30 setembro 2005

A inspiradora solidão da sanita

Imagem: "Espera", Acarus Carpool
É inesgotável a inspiração proporcionada por uma daquelas teimosas prisões de ventre - um ritual, quase sempre, senão sempre, solitário e tranquilo.
Não sei se a Ciência terá explicação, mas é, talvez, dos únicos momentos em que o intestino trabalha a par e passo com o cérebro, daí que o óbvio seria as ideias produzidas não resultarem propriamente num livro sagrado ou num programa de governo. Mas não é assim. Uma prisão de ventre tem antes um papel surpreendentemente desinibidor permitindo que a imaginação flua como jamais o álcool ou as drogas conseguiriam! Vá-se lá saber se por causa da “descompressão”, se por causa do silêncio ou até da posição. Bem, é um facto que a célebre estátua “O Pensador”, de Auguste Rodin – símbolo, aliás, da profunda reflexão –, também usa uma posição similar…
Seja como for, independentemente da prisão ser maior ou menor, o que é facto é que cada qual aproveita-a da forma que quer, que sabe ou que pode.
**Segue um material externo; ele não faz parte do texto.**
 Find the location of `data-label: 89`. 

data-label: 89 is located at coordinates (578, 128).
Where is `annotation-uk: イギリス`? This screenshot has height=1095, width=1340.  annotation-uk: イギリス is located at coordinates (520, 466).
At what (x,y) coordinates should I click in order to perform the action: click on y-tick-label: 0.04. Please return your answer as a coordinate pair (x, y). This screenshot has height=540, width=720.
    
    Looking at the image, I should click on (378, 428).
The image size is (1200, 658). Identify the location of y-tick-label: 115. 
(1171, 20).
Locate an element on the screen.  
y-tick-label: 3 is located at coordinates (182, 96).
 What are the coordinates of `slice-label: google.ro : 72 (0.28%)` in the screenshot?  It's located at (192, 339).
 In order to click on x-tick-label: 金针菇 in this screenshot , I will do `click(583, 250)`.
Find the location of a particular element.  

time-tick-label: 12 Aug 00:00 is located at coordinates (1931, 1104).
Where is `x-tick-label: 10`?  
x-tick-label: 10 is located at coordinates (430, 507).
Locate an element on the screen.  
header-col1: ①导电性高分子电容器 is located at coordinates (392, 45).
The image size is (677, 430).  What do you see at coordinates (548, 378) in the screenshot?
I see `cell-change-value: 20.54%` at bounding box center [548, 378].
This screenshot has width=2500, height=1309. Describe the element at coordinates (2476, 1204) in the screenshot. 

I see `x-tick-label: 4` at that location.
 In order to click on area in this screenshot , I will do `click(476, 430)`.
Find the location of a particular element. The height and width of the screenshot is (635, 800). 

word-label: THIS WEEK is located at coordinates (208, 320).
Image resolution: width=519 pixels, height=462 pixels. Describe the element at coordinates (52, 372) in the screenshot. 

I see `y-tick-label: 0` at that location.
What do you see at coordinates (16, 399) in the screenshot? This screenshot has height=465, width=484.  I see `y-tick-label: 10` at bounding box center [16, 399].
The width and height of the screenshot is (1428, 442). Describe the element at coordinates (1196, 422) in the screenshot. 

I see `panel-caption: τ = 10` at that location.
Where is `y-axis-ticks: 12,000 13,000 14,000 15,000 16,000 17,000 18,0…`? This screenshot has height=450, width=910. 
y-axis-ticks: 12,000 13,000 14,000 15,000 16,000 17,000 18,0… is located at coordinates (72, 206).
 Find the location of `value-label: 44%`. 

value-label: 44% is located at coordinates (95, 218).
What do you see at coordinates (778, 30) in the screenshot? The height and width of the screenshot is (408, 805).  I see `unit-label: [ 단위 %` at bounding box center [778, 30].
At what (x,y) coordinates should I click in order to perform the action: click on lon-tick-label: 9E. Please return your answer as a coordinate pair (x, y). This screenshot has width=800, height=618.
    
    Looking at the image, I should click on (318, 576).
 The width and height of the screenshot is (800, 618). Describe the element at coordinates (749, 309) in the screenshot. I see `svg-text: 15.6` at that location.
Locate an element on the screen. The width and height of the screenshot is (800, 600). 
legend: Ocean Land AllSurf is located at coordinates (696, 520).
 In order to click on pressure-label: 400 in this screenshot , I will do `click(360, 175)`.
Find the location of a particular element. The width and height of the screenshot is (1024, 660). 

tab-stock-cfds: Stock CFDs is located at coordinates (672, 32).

Os maníaco-saudosistas usam-na para contar e recontar os mosaicos do chão, qual jogo da macaca, na esperança de encontrar, quiçá, a pedra que marca o quadrado onde se ia. Os mais audazes arriscam e fazem um mortal, saltando da contagem do soalho para a dos azulejos da parede. Os mais precavidos ocupam-se a fazer, cortar, limpar ou pintar as unhas. Os mais informados aproveitam, consoante a classe social, ou para ler os 149 cadernos do "Expresso", ou para saber o resumo das 247 telenovelas em exibição. Os mais artísticos, para trautear ou escrever uma nova melodia, ou para esboçar um novo poema. Os mais filosóficos, para se abstrair e pensar no que a vida é, no que poderia ter sido ou no que poderá vir a ser. Os mais pragmáticos preferem fazer qualquer uma das alternativas anteriores (ou pura e simplesmente se concentram nas contracções), do que ocupar a cabeça com coisas malucas.
Já eu, que pratiquei, ao longo das minhas investidas à casa de banho, qualquer um dos anteriores exercícios de sanita, decidi-me finalmente por um (método, aliás, testado, aprovado e partilhado pela minha filha de 3 anos): a técnica do livro. Ocupo, assim, o meu “tempo de sanita”, a continuar a leitura daquele livro que nem sei bem onde guardei da última vez. Acho que sim, finalmente me estou a tornar numa pessoa culta, literata. Só por isso, venham mais prisões de ventre!